La solitude est le sentiment de n’être rien pour personne, d’être comme en exil sur cette terre. Le titre Babylone illustre parfaitement ce sentiment de solitude. Il fait référence au psaume 137 : « Sur les bords des fleuves de Babylone, nous étions assis et nous pleurions en nous souvenant de Sion. » Élisabeth, la narratrice, évoque ce que disait Jean-Lino avec qui elle a noué une relation d’amitié. Lorsqu’il était enfant, « son père, de temps à autre après le repas du soir, prenait le livre des Psaumes et lisait un passage à voix haute. Le galon marque-page ouvrait toujours au même endroit. Il ne venait pas à l’idée de son père de la déplacer, de sorte qu’il lisait toujours le même verset, celui de l’exil. (…) Jean-Lino entendait gronder le pluriel des fleuves. (…) Jean-Lino ne comprenait rien aux vers que son père lisait (son père non plus selon lui) mais il aimait entendre les phrases venues du passé. Il se sentait participer à l’histoire des hommes même au fond de la cour Parmentier, et il s’assimilait aux trimballés, aux apatrides. » (p. 153-154). Le temps est assassin et conduit finalement à nous exiler de nous-mêmes.

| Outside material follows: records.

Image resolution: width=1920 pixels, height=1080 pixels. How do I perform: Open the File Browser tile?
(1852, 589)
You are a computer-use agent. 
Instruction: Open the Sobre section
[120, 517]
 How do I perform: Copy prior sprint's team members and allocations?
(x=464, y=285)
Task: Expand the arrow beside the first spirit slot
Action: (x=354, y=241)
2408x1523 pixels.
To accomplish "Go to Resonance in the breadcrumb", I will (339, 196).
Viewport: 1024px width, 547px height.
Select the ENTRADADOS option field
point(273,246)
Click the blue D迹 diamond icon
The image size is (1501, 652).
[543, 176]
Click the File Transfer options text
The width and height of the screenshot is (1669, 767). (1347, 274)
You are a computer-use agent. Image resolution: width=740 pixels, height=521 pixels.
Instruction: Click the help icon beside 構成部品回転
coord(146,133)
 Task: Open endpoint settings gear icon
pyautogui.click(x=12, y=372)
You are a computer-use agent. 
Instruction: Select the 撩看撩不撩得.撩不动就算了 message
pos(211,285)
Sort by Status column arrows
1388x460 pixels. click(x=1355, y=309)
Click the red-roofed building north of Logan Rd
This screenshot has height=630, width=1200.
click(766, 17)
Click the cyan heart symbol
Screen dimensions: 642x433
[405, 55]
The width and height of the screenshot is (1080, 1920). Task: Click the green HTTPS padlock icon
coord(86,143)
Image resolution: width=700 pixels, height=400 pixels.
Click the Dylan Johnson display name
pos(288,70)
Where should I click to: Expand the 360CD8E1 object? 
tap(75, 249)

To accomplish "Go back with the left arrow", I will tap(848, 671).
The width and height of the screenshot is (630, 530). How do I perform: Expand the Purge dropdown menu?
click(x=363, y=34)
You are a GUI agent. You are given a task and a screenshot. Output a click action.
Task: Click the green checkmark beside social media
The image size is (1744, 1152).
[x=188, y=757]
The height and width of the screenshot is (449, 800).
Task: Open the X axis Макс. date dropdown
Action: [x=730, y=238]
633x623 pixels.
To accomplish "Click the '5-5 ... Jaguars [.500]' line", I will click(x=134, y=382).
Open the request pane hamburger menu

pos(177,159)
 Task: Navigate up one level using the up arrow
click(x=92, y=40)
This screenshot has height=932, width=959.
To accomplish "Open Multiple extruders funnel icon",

Le thème du rire et du mépris. Le roman bascule au moment où amis et voisins se retrouvent pour une soirée bien arrosée. Jean-Lino, « empourpré par le champagne ou par l’excitation d’être en société », raconte à tous les invités une scène vécue dans un restaurant avec son épouse. Ce qu’il relate est tout à fait banal et apparemment sans conséquences et pourtant son épouse Lydie est humiliée. La suite sera dramatique.

Le thème de l’identité humaine. On pourrait lire ce roman en pensant à plusieurs facettes de l’identité. L’identité personnelle, avec l’importance donnée au physique. Les personnages sont décrits avec minutie. Jean-Lino offre un visage grêlé qui révèle bonté, souffrance, gaieté ; Lydie, l’épouse de Jean-Lino, est habillée à la gitane et couverte de breloques, etc. ; l’identité familiale ou de filiation que nous ne choisissons pas. La narratrice parle à deux reprises du décès de sa mère survenue il y a dix jours, de Jeanne sa soeur, de Rémi l’enfant de Jean-Lino et de Lydie ; l’identité sociale avec les relations de travail et de loisirs, l’appartenance à des groupes ou à des styles de vie. Lydie ne mange que du poulet biologique, Ginette Anicé, l’aide-soignante ne s’intéresse qu’aux drames de la vie courante…: « Ça remplit la journée, on en discute. On ne pense plus à ses misères » (p. 35) ; enfin l’identité qui renvoie aux idéaux, aux grands principes, au rapport à la mort, etc.

Sans parler de chefs d’oeuvres, ces deux romans nous apprennent beaucoup sur l’âme humaine, sur l’époque actuelle, sur la recherche spirituelle où Dieu semble hors de propos.